== Jobs ==
[1] According to the text on cloud resource tagging, what do resources lacking the owner=cloudformation or owner=terraform tags often indicate?
[2] Carry on the text about cloud resource tagging from the point at which it stops.

== Page excerpt ==
★ ★ ★
Although the FinOps Foundation formally established the concept in 2019, its principles date back to the early 2010s. During this time, businesses began focusing on managing cloud costs as the shift from capital expenditure (CapEx) to operational expenditure (OpEx) models made cost efficiency a priority.
Tagging in cloud environments, particularly in development settings, is a foundational practice that can transform the way organizations manage and optimize their resources. Beyond simple organization, tagging serves as a critical tool for financial operations, resource accountability, and operational efficiency. By implementing a robust tagging strategy, teams can address common challenges in cloud resource management, such as uncontrolled costs, unclear ownership, and untracked manual processes.
Why Tagging Matters
One of the major reasons for tagging is its indispensable role in financial operations. By associating resources with specific tags, such as **owner=cloudformation** or **owner=terraform**, organizations can:
1. Tie Costs to Individual Parties: Tags enable teams to allocate costs accurately to the individuals, teams, or projects responsible for creating and maintaining resources. This not only promotes accountability but also fosters better budget management.
2. Distinguish Between Automation and Manual Processes: Tags can identify whether resources were created through automated pipelines or manual efforts. For example:
- Resources tagged with owner=cloudformation or owner=terraform are created through Infrastructure-as-Code (IaC) platforms, ensuring consistency and reliability.
- Resources lacking these tags often indicate manual creation, which can be prone to errors and higher costs.
★ ★ ★
== Supplied records ==
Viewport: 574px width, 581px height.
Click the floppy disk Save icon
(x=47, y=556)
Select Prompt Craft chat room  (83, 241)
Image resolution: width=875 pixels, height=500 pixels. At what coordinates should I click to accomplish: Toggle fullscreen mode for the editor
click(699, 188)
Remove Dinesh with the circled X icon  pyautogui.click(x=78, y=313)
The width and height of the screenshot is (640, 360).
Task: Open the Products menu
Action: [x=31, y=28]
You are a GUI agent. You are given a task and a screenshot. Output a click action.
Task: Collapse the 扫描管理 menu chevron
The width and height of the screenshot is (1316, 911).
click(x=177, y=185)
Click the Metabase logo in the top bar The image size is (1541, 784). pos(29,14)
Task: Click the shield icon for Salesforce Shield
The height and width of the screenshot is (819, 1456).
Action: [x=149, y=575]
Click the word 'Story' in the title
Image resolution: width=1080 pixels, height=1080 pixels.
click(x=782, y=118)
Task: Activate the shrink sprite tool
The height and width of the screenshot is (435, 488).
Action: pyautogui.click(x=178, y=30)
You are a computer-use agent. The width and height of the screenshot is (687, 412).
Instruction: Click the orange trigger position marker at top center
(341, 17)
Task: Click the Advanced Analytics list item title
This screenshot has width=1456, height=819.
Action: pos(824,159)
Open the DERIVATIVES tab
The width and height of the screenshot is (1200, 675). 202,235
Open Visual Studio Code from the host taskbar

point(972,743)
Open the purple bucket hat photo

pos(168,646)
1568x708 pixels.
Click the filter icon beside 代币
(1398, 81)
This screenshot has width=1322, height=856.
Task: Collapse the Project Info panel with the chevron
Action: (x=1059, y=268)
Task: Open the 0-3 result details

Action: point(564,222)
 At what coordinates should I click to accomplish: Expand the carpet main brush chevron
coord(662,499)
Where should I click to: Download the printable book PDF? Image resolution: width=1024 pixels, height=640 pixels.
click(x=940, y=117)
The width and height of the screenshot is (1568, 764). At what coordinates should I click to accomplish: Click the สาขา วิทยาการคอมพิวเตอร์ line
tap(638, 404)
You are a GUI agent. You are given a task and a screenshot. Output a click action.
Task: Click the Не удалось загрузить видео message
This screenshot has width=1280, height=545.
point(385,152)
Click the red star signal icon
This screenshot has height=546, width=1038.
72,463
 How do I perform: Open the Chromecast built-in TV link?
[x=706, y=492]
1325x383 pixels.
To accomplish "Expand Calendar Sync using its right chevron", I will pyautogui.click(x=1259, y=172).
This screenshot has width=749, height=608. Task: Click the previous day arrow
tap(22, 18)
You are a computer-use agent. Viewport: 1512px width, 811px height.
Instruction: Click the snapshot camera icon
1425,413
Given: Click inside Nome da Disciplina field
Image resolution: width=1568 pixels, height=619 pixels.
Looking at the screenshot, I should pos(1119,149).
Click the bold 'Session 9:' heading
★ ★ ★
== The answers ==
[1] They often indicate manual creation, which can be prone to errors and higher costs.

[2]
3. Enable Proactive Cleanup: Automated processes can periodically scan for resources without proper tags. These orphaned or manually created resources can be flagged for cleanup, leading to two key benefits:
- Cost Savings: Unused or untracked resources can quietly accumulate costs. Tagging ensures these resources are identified and removed, saving money.
- Encouraging Best Practices: Developers are incentivized to use automated pipelines or collaborate with DevOps teams to build resources through code, fostering a culture of efficiency and predictability.
Automating Resource Management
By leveraging tagging, organizations can implement automated processes to manage their cloud environments effectively. For example, scheduled cleanup scripts or tools like AWS Config can identify resources lacking specific tags and delete them in development environments. This approach:
1. Saves Money: Automatically removing untracked resources reduces unnecessary costs.
2. Pushes for Infrastructure-as-Code Adoption: Retaining only resources created through automation encourages teams to adopt IaC practices or collaborate with DevOps. This ensures that resources are built with long-term sustainability and scalability in mind.
Strengthening DevOps Collaboration
Tagging is not just about resource management—it’s a communication tool. When developers tag resources appropriately, it provides DevOps teams with critical visibility into ongoing projects. This:
- Improves Planning: Un-tagged resources alert DevOps to new implementations, allowing them to prepare infrastructure and tools ahead of time.
- Prevents Emergencies: With early awareness of new resource needs, DevOps can prevent rushed deployments and ensure proper architectural planning.
Standardized Tagging in Practice
To implement a tagging standard, organizations can follow these guidelines:
1. Use Clear, Consistent Tags:
- owner=cloudformation: For resources created via CloudFormation.
- billing=operations: For resources owned/maintained and used by the operations team
- instance=linux: Calling out instance type of a server or Kubernetes node.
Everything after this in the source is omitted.